● Assigned task:
Please retype the data below line for line and leave out every picture.

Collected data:
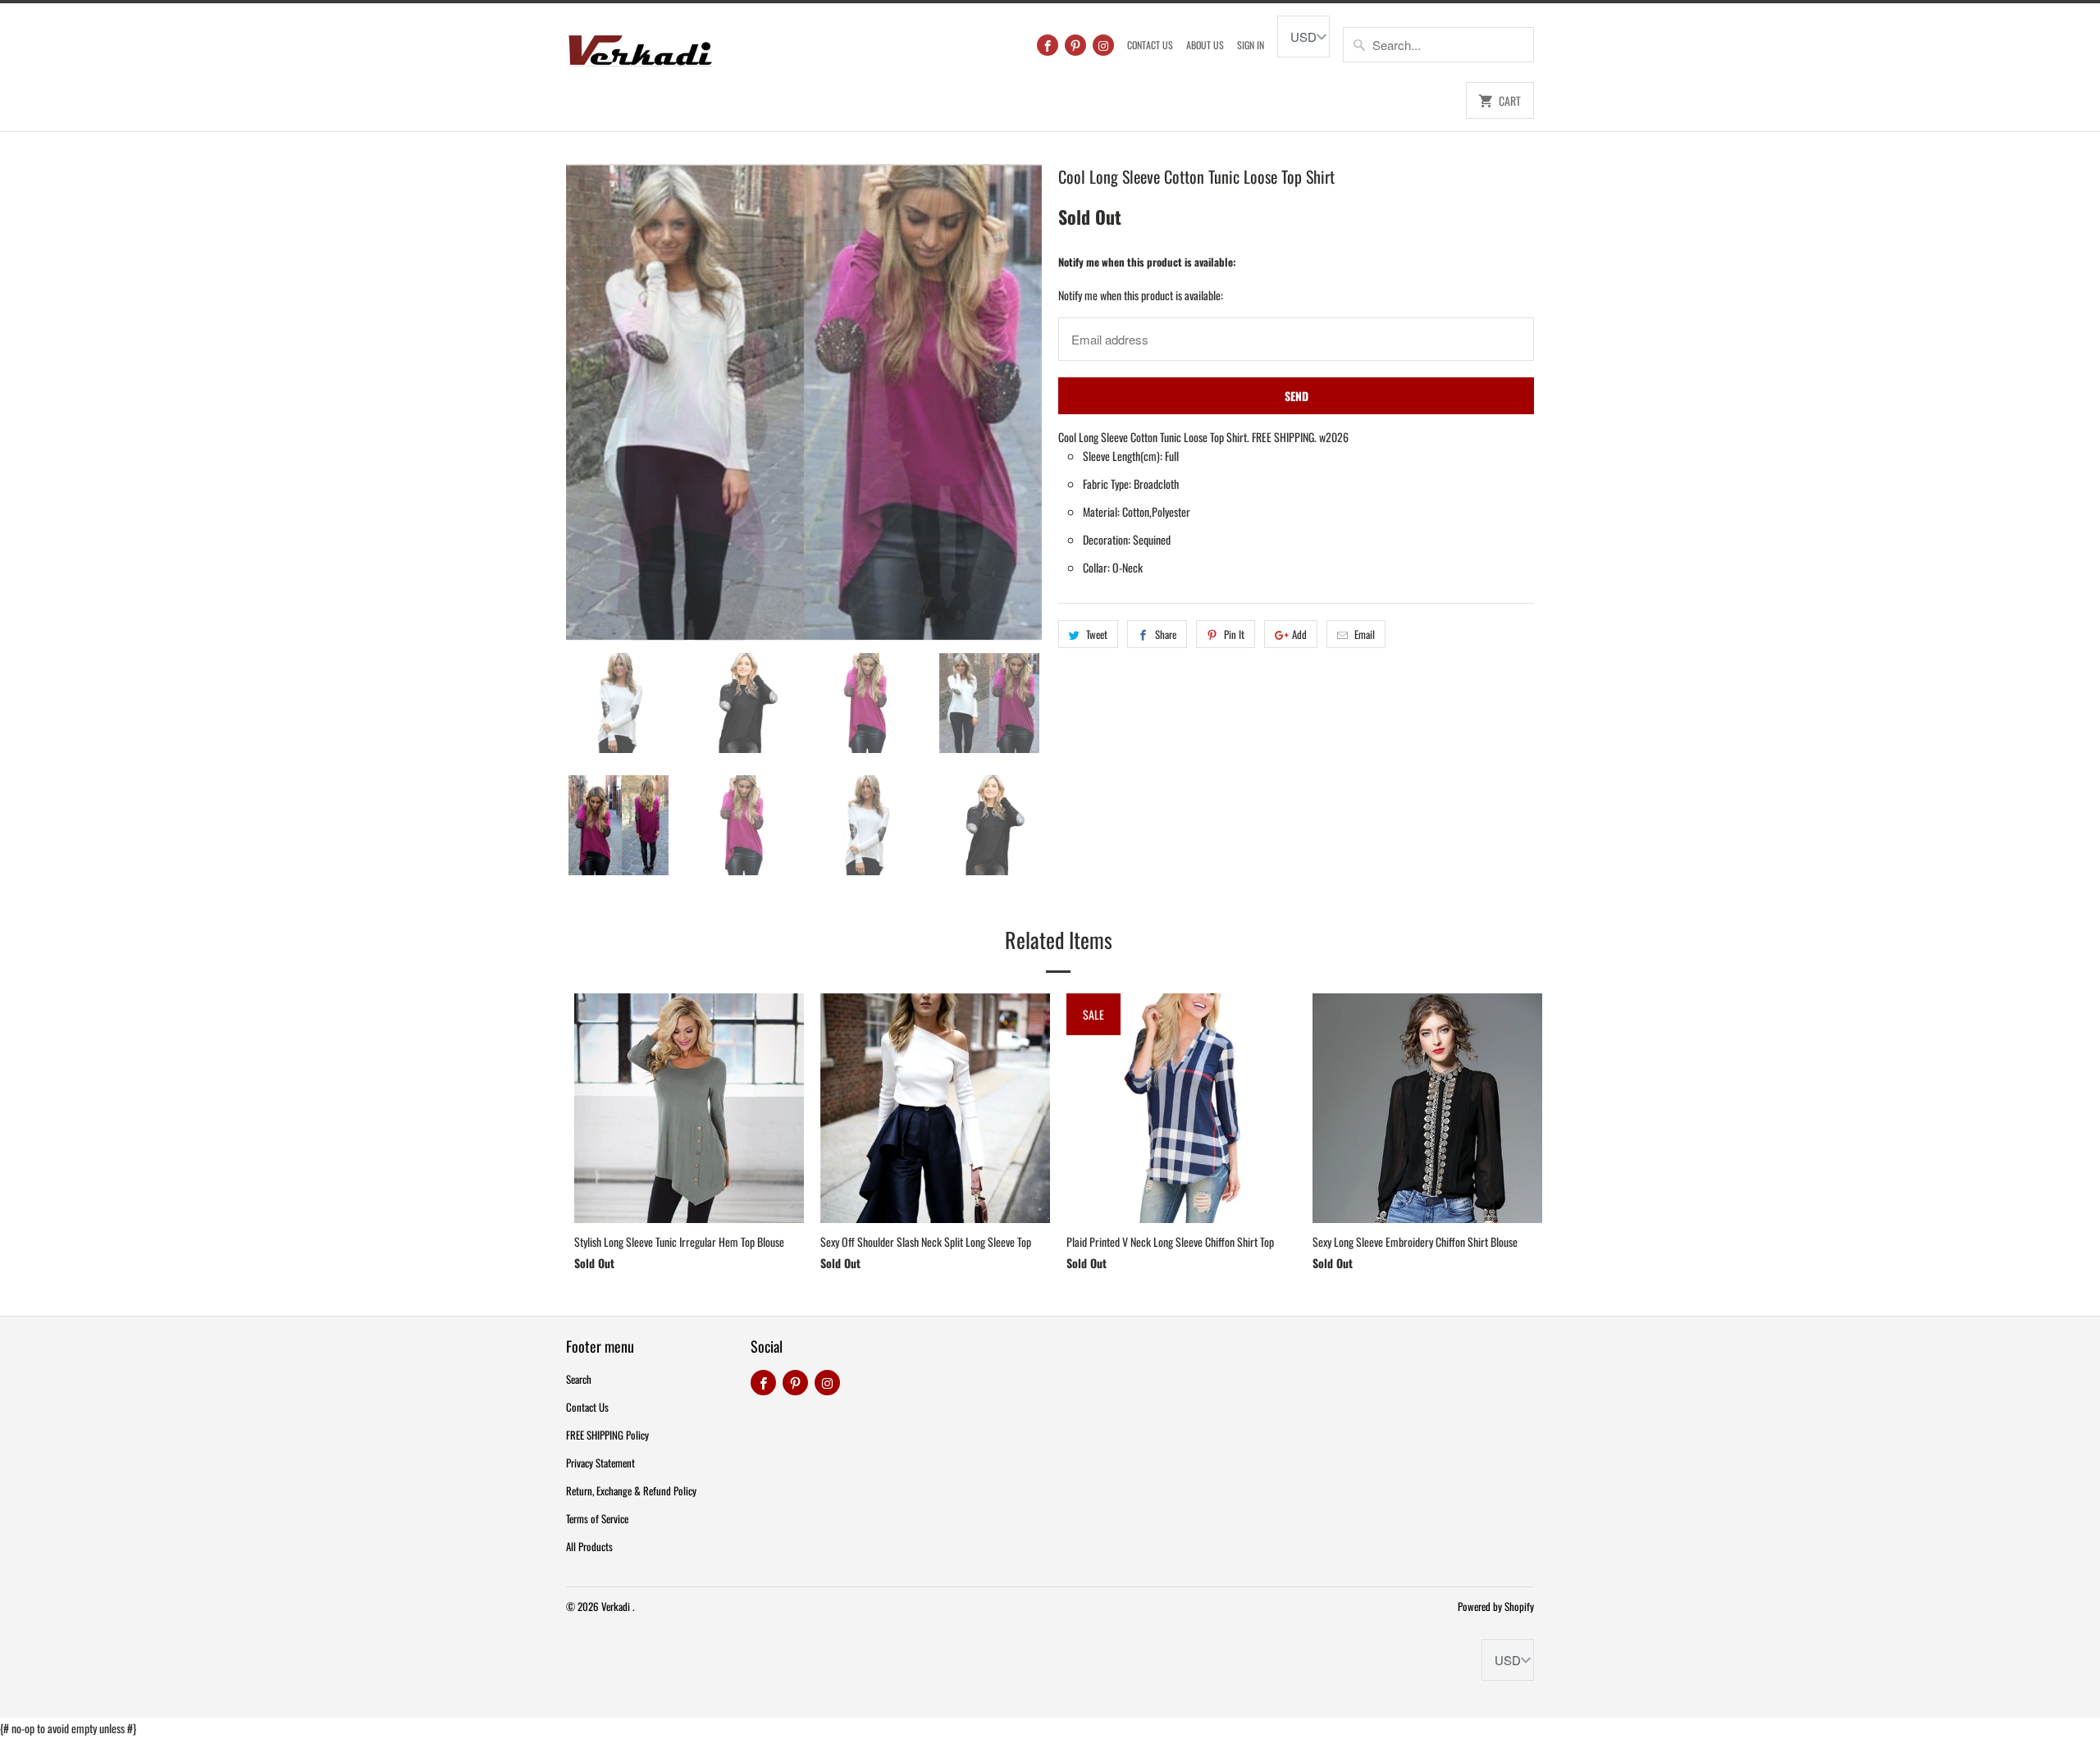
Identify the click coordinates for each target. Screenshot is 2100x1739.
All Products (589, 1546)
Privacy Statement (600, 1462)
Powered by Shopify (1496, 1606)
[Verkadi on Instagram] (1103, 45)
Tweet (1096, 634)
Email (1364, 634)
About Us (1205, 45)
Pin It (1234, 634)
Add (1299, 634)
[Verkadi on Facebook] (1047, 45)
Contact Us (1150, 45)
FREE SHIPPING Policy (607, 1434)
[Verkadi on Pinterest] (1075, 45)
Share (1165, 634)
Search (578, 1379)
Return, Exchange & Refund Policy (631, 1490)
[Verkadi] (640, 46)
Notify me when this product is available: (1147, 261)
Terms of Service (597, 1518)
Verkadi (616, 1606)
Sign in (1250, 45)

● Solution to the exercise:
Identify the click coordinates for each target. Screenshot is 2100x1739.
All Products (589, 1546)
Privacy Statement (600, 1462)
Powered by Shopify (1496, 1606)
[Verkadi on Instagram] (1103, 45)
Tweet (1096, 634)
Email (1364, 634)
About Us (1205, 45)
Pin It (1234, 634)
Add (1299, 634)
[Verkadi on Facebook] (1047, 45)
Contact Us (1150, 45)
FREE SHIPPING Policy (607, 1434)
[Verkadi on Pinterest] (1075, 45)
Share (1165, 634)
Search (578, 1379)
Return, Exchange & Refund Policy (631, 1490)
[Verkadi] (640, 46)
Notify me when this product is available: (1147, 261)
Terms of Service (597, 1518)
Verkadi (616, 1606)
Sign in (1250, 45)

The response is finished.